Multi-Stream Updates for the Unique Model
Business Scenarios and Pain Points
In wide-table scenarios in a data warehouse, different columns of the same table often come from different data sources or different processing pipelines. Common cases include:
- Real-time stream: Continuously updates some fields of the table (for example, columns related to user behavior).
- Offline stream (or on-demand stream): Updates other fields of the table at specific times (for example, columns related to user profiles or tags).
In this scenario, multiple data streams concurrently write to the same primary-key table and face two core problems:
| Pain Point | Description |
|---|---|
| Concurrent overwrite problem | Different data streams arrive at different times.
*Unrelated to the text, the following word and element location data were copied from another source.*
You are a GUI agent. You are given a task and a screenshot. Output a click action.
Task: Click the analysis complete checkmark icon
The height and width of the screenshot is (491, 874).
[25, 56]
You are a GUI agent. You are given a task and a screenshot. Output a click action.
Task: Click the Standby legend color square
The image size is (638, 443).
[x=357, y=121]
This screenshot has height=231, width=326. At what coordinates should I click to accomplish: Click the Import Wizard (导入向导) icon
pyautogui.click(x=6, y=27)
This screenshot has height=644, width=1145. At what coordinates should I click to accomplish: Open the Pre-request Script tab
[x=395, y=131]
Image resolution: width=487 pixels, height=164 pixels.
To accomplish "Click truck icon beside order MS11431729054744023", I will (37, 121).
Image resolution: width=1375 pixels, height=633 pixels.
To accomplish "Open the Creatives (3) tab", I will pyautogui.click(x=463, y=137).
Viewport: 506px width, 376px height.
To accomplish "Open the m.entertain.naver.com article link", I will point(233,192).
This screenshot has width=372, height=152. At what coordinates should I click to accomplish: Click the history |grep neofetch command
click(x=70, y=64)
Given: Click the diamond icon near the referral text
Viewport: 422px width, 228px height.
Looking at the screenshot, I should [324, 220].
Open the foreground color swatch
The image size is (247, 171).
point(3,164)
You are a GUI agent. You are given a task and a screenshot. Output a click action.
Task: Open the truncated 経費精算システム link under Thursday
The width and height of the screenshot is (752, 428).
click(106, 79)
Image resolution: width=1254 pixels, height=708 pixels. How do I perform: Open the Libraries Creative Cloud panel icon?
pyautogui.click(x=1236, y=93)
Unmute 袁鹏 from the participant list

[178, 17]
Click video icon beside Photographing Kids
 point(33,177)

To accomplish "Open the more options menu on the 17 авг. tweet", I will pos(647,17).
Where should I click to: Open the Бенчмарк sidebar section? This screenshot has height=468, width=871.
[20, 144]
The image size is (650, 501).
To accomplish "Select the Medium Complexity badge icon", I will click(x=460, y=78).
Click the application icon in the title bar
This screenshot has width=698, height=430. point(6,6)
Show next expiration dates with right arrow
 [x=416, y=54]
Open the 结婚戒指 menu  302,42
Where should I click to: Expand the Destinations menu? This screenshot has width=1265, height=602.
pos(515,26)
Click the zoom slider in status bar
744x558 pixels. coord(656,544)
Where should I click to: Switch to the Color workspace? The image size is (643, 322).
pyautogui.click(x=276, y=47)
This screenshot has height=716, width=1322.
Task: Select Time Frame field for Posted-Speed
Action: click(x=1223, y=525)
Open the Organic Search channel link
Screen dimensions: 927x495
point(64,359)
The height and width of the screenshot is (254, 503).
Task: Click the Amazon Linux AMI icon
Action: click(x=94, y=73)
A simple REPLACE aggregation cannot guarantee that the data from each stream is updated in version order. |
| High cost of joining data | It is almost impossible to wait for all columns to be assembled before writing. The interval can be very long, and the business cannot tolerate it. |
The Doris Unique model natively supports version control based on a Sequence column, but only a single global Sequence column can be defined, which cannot independently control the update version of different columns from different data streams. To address this, Doris provides the Sequence Mapping feature.
Solution: Sequence Mapping
Sequence Mapping is a multi-stream concurrent update mechanism supported by the Doris Unique model. By specifying different Sequence columns for different data columns, it enables independent version control for each data stream without interference.
How It Works
Suppose a Unique table contains the following columns:
| Column | A | B | C | D | E | s1 | s2 |
|---|---|---|---|---|---|---|---|
| Role | Key | Key | Value | Value | Value | Sequence | Sequence |
- Data stream 1 writes to columns
A, B, C, Dand usess1as the version control column. - Data stream 2 writes to columns
A, B, Eand usess2as the version control column.
With this mapping:
s1controls the version of columnsC, D: only when thes1of the new data is greater than thes1of the existing data,C, D, s1are updated.s2controls the version of columnE: only when thes2of the new data is greater than thes2of the existing data,E, s2are updated.- The two streams do not interfere with each other, and queries can read the latest data of all columns.
Usage Example
1. Create a Table That Supports Sequence Mapping
Use the sequence_mapping.<sequence_col> property in PROPERTIES to declare the mapping between a Sequence column and the Value columns it controls.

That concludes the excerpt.